Search the data for the string "agent" and extract every line where it appears.

◆ Task input:
● ● ● ●

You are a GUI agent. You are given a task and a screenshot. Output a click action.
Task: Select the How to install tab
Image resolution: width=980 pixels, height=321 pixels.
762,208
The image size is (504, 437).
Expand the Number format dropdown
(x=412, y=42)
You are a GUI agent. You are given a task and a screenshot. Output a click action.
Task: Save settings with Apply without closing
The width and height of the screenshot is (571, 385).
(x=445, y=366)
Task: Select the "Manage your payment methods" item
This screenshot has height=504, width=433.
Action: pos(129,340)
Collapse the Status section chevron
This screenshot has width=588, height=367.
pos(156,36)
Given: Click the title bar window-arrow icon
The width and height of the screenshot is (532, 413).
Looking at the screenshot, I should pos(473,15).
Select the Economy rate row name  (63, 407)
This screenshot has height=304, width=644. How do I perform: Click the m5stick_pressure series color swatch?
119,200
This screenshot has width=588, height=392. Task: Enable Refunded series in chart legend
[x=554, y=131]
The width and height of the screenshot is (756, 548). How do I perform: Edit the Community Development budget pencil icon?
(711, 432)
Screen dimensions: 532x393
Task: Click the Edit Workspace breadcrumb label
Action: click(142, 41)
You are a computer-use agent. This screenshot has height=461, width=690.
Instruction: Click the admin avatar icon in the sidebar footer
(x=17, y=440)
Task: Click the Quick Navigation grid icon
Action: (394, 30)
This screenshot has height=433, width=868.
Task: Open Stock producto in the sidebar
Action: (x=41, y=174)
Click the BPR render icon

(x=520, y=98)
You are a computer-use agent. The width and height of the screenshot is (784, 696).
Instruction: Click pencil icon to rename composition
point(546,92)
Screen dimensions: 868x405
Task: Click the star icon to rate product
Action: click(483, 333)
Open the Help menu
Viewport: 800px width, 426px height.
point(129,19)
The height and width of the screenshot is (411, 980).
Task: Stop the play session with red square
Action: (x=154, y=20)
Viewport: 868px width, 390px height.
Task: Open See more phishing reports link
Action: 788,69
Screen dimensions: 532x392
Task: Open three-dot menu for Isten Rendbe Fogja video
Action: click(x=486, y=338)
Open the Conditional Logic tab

● ● ● ●

◆ Task solution:
You are a GUI agent. You are given a task and a screenshot. Output a click action.
You are a GUI agent. You are given a task and a screenshot. Output a click action.
You are a computer-use agent. This screenshot has height=461, width=690.
You are a computer-use agent. The width and height of the screenshot is (784, 696).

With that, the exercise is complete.